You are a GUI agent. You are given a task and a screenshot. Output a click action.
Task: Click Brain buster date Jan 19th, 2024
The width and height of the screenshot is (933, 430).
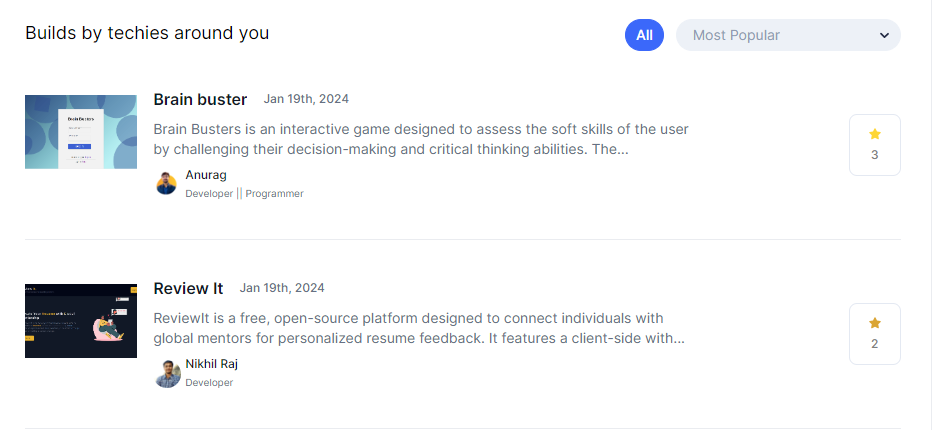[306, 99]
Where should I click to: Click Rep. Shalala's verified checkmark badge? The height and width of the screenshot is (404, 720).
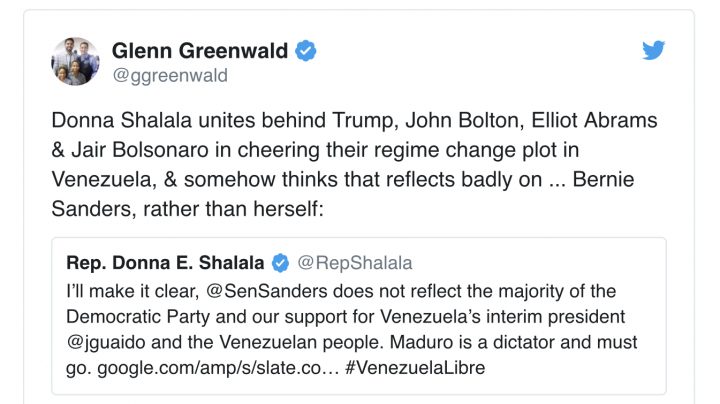coord(280,263)
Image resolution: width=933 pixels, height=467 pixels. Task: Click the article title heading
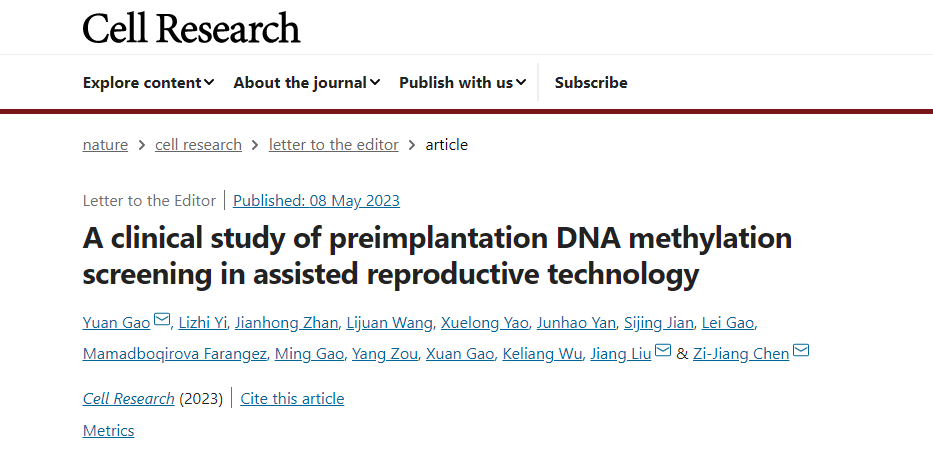click(437, 255)

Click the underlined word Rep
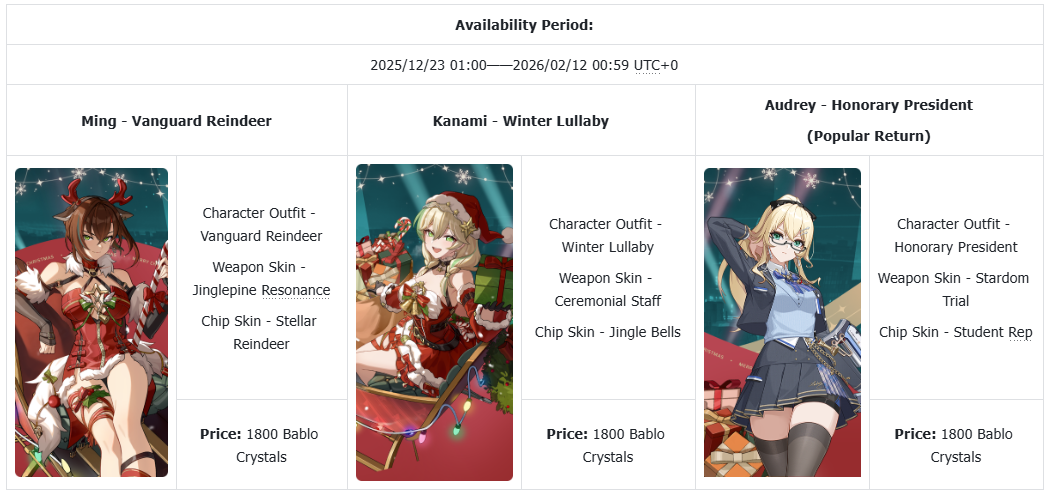1020,332
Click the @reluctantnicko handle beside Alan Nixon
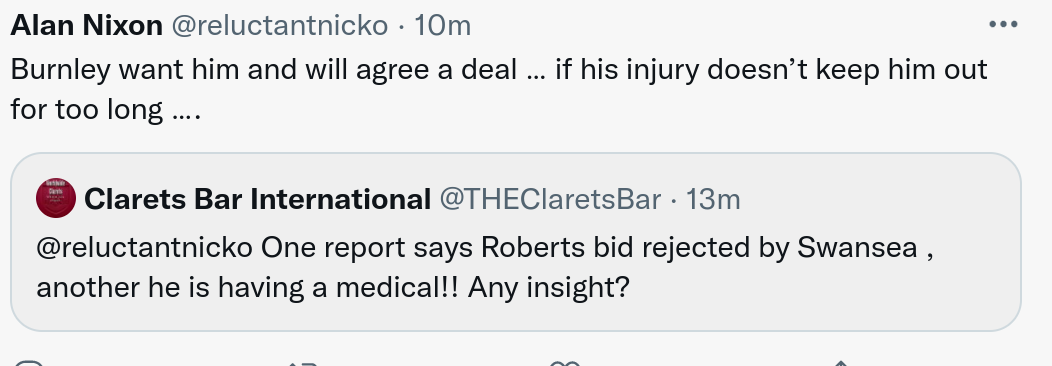Image resolution: width=1052 pixels, height=366 pixels. pyautogui.click(x=280, y=26)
※
* Activity
Working from the material above, transcribe it exactly while omitting pictures.

* Output for this task
You are a GUI agent. You are given a task and a screenshot. Output a click action.
Task: Click Brain buster date Jan 19th, 2024
The width and height of the screenshot is (933, 430).
[306, 99]
Where should I click to: Click Rep. Shalala's verified checkmark badge? The height and width of the screenshot is (404, 720).
coord(280,263)
Image resolution: width=933 pixels, height=467 pixels. Task: Click the article title heading
click(437, 255)

Click the underlined word Rep
1020,332
Click the @reluctantnicko handle beside Alan Nixon
Image resolution: width=1052 pixels, height=366 pixels. pyautogui.click(x=280, y=26)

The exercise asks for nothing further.